| Challenge a |
Reproduce the records that follow the text about the film, swapping "screenshot" for "image" wherever it occurs and changing nothing else. Leave the pictures out of your reproduction.

| Source |
------------------------------------------------------------------------
Back in Circulation is a 1937 American film directed by Ray Enright and starring  Pat O'Brien and Joan Blondell. Based on  the short story "Angle Shooter" by Adela Rogers St. Johns, Blondell plays a fast-moving newspaper reporter who senses a story when she spots a young recent widow partying in a night club. This film is preserved in the Library of Congress collection.

Plot
The top reporter on the Chronicle is a woman, "Timmy" Blake, who is engaged to marry Bill Morgan, her editor. Morgan assigns her to investigate the death of wealthy Spencer Wade, who left a note implicating Eugene Forde, his doctor.

Timmy believes that the victim's widow, Arline, is responsible. She goes to nightclub owner Sam Sherman to find out the name of a man Arline was seen with there. It turns out to be Carlton Whitney, a known gigolo.
------------------------------------------------------------------------
| Records to use |

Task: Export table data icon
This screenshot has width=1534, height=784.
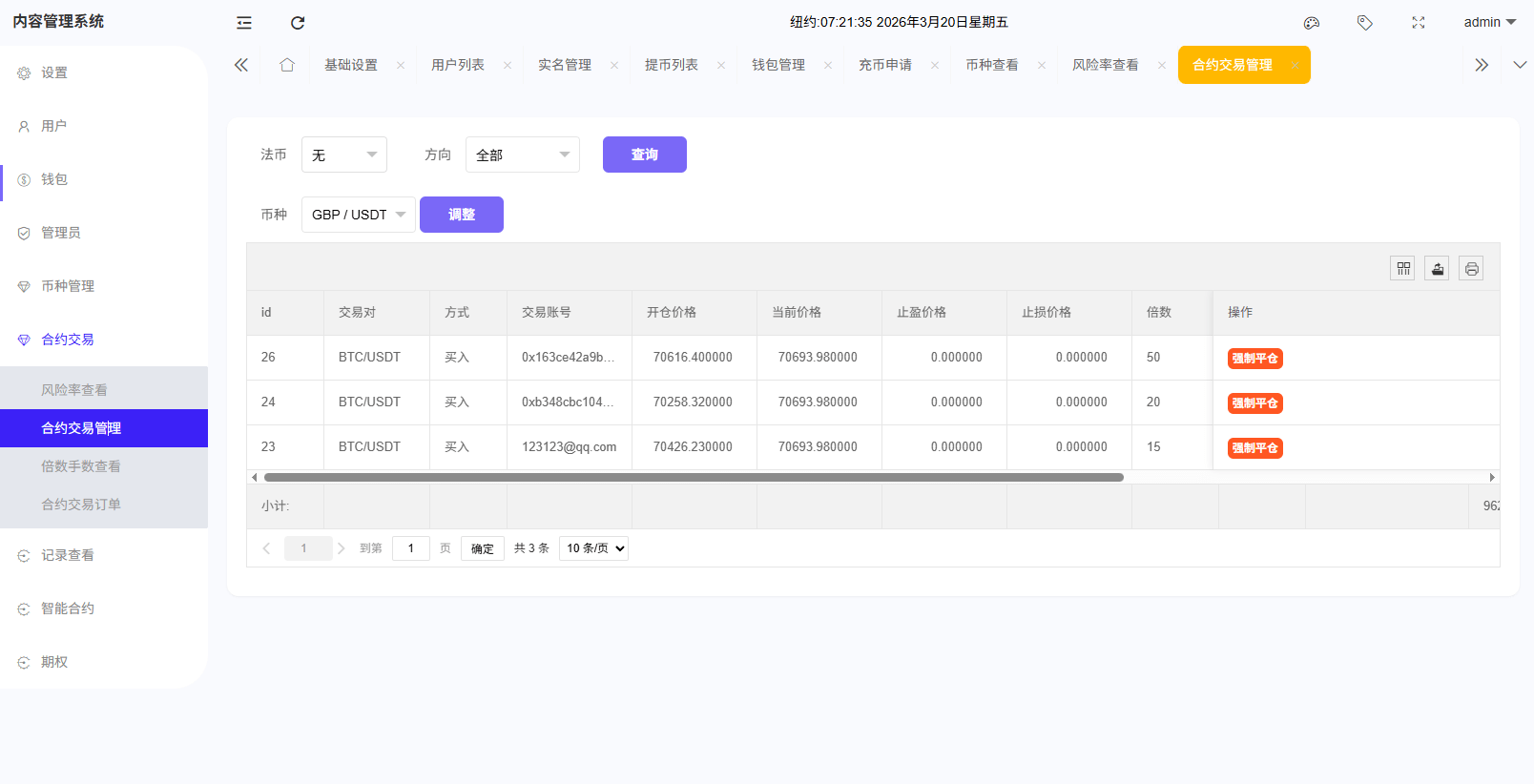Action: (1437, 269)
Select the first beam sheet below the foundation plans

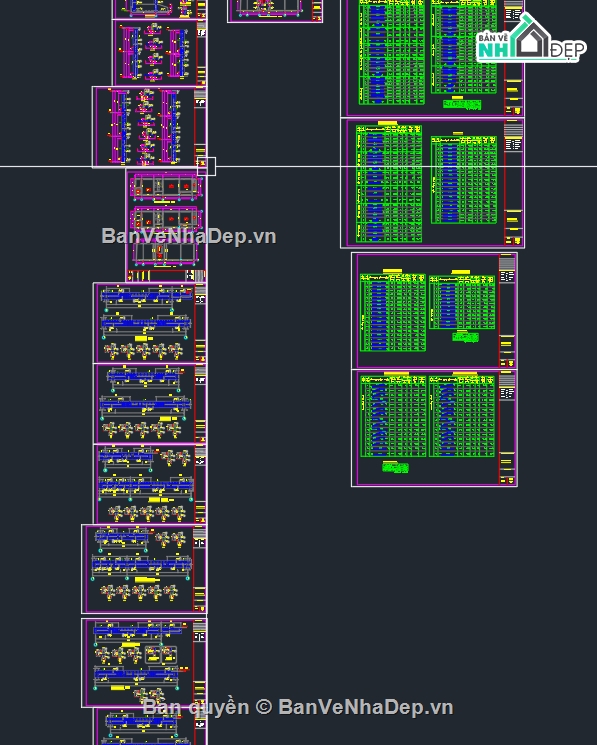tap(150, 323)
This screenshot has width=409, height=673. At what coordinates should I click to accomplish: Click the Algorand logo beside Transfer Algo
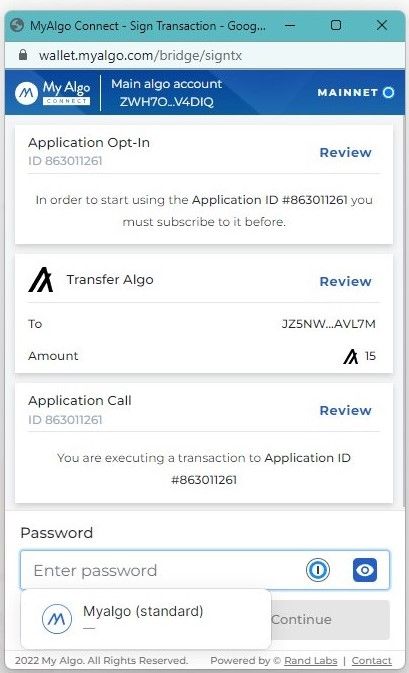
------------------------------------------------------------------------
| Challenge b |
According to the text about the film, on which short story is it based?

| Written response a |
Task: Export table data icon
This image has width=1534, height=784.
Action: (1437, 269)
Select the first beam sheet below the foundation plans

tap(150, 323)
This image has width=409, height=673. At what coordinates should I click to accomplish: Click the Algorand logo beside Transfer Algo

| Written response b |
"Angle Shooter" by Adela Rogers St. Johns.